4. Ayrıca, Konfederasyon etkinliklerine, düzenli olarak, gücü ölçüsünde, federasyon üzerinden katılan tek örgütün derneğimiz olduğu da, şüphe götürmez. Zira, diğer dernekler, ya federasyonun baypas edilmişliğinden, ya da, etkinliğin gündemlerine giremeyişinden, sistem dışında hareket etmişlerdir.

E) Türkiye Görme Engelliler Derneği, yazısında, Altınokta dışında 3 derneğin desteğini alamamamız halinde adaylıktan çekileceğimiz ve aday göstermeyeceğimiz yönündeki değerlendirmemizi, derneklere yönelik bir tehdit ve şantaj olarak nitelendirmektedir. Oysa, kendileri Ahmet Cantürk'ü aday gösterirken, derneklerin çoğunluğunun desteğini talep etmekte; bu desteğin açık bir biçimde ilan edilmesini istemekte; aksi halde oluşturulacak yeni yönetimde asgari oranda bulunacaklarını ilan etmektedirler. Bu tehdit ve şantaj olmuyor; ama Altı Nokta'nın tutumu, tehdit ve şantaj olarak sunuluyor. İşte size, çifte standardın şahikası!

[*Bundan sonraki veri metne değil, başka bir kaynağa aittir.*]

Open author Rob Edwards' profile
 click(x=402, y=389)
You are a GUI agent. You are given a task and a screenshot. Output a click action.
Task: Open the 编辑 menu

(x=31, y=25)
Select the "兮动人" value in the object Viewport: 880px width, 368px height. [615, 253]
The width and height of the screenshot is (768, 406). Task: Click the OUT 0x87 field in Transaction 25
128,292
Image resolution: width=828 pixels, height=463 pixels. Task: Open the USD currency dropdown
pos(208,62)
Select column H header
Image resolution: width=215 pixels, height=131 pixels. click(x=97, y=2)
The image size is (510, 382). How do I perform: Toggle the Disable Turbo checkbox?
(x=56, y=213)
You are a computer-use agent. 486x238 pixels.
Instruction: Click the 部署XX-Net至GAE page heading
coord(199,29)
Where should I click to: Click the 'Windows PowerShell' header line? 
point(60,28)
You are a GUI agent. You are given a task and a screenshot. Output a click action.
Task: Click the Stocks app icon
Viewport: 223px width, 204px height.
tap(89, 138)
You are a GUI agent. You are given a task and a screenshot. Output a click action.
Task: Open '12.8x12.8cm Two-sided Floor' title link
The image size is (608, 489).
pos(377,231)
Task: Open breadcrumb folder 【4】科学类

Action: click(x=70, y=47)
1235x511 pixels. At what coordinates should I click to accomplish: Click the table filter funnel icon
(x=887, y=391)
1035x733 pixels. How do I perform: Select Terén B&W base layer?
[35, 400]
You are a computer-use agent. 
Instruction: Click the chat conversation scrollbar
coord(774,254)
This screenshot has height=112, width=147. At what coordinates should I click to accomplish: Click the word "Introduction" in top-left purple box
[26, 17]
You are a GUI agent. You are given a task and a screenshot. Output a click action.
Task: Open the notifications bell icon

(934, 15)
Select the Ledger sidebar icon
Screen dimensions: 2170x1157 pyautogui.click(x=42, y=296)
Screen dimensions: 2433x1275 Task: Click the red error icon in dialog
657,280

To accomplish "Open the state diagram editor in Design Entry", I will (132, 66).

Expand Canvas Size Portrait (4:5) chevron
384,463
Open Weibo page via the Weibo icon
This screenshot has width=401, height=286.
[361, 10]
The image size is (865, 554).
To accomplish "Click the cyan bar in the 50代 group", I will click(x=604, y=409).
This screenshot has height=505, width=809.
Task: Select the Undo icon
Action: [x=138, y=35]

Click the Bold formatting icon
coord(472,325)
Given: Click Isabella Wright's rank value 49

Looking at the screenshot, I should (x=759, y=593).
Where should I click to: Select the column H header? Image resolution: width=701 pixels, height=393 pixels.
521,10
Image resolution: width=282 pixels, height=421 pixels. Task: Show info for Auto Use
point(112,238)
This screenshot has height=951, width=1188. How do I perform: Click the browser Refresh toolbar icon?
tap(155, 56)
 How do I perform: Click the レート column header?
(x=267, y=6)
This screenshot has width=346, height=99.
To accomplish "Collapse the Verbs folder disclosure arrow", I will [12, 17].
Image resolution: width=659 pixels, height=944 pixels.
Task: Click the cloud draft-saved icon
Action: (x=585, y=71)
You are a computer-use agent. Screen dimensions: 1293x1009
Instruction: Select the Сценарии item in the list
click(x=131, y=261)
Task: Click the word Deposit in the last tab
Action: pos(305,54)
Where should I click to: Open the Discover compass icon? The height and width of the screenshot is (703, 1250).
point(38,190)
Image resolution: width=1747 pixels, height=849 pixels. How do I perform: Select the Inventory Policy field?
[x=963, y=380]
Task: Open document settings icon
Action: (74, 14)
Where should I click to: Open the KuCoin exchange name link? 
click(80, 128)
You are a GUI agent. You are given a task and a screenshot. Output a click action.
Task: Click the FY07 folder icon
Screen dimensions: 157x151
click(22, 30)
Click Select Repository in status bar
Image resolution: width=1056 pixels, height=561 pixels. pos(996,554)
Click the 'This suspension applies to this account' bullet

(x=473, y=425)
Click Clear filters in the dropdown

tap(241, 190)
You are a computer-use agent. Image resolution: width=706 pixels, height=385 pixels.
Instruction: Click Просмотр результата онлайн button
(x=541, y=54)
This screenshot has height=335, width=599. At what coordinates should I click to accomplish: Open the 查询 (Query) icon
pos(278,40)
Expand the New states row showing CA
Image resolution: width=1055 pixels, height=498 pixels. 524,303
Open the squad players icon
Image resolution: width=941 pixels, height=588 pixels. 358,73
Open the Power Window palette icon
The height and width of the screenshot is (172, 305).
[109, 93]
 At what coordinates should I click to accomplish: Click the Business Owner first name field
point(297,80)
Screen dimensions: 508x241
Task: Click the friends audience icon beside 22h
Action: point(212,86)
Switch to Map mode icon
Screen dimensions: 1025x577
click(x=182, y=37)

Eleştirisiyle ilgili olarak:

1. Türkiye Görme Engelliler Derneği, böyle bir desteği alamadığında, zaten kazanma şansına sahip olmayacak bir aday göstermiş olacaktı. Bu desteğin teminiyle, adaylığı anlamlı hale dönüştürmüştür.

2. Şayet bu destek alınamamış olsaydı, keyfiyetimize bağlı olmaksızın, Ahmet Cantürk seçilemeyecekti.

3. Oysa, Altınokta Körler Derneği'nin buna ihtiyacı yoktu ve sonuç arzu edilen gibi gerçekleşmediğinde de, kriter değişikliği ile, adaylık sürdürülmektedir.

4. Özetle, Ahmet Cantürk'ün adaylığı için elzem olan şey, Sayın İçli'nin adaylığının şartı haline getirilmişti ki, sonunda, doğru bir yöntemle, bu yaklaşımdan vazgeçilmiştir.

Sonuç olarak:

1. Seçildiği Engelliler Konfederasyonu başkanlığı ile, federasyon üyesi dernekler arasında tarafsız ve dernekler üstü bir konuma erişen Turhan İçli, yeniden federasyon içerisinde taraf olmaya karar verdiğinden, bu göreviyle ilgili durumu gözden geçirerek, ivedi biçimde bir açıklama yapmalıdır. Hatta, genel kurulda alınabilecek olası bir istenmeyen sonuç, konfederasyon çevrelerinde, farklı maksatlarla değerlendirilebilecektir. Ayrıca, bu durum, gerçekten, bir tercihin gereği olarak tarif edilerek, federasyonumuzun tek adama mahkum olduğu düşüncesi ve prestij kaybına engel olunmalıdır.

2. İzlenecek politika, genel kurula katılma hakkı bulunan tüm derneklerin güç ve istekleri ölçüsünde, yönetim kurulunda görev almalarına imkan sağlamalıdır. Aksi taktirde, tabanda ortaklaştırılamamış öncelik ve sorunların yanı sıra, dernekler arasında kopukluklar ve bilgi eşitsizlikleri yaşanacak, diğer yandan ise, %75 ile de olsa, elde edilecek olan iktidarın, ötekileştirdiklerine, zarar veren uygulamaları olabilecek, federasyon, gerçek gücünün altında kalan bir kadroyla çalışmak durumuna düşecektir.

3. Mevcut yönetim kurulunda, inisiyatif almış ve dernekler arası tarafsızlığıyla, kabul görmüş kadroların, dernek gözetilmeksizin, göreve devam etmelerinin imkanları sağlanmalı, bunun gözetilmemesinin, daralan kadroda israfa kaçmak olarak algılanmasını önermekteyiz.

4. Dernek olarak, Türkiye Körler Federasyonu'nun, konjonktürel etkilerden en az zararla çıkması, kurumsallaşma konusunda yoluna devam edebilmesi için, gerçekçi davranan tüm taraflarla işbirliği yaparak katkı vereceğimizi, bu bağlamda, bize düşecek tüm görevleri hakkımız olduğu taktirde almaya çaba sarf edeceğimizi, yaratılabilecek dönemsel algılara itibar etmeyeceğimizi,

Tüm üye dernek, delege, dernek üyeleri ve sempatizanlarına duyurur,

Başarılı bir genel kurulun gerçekleşmesini dileriz.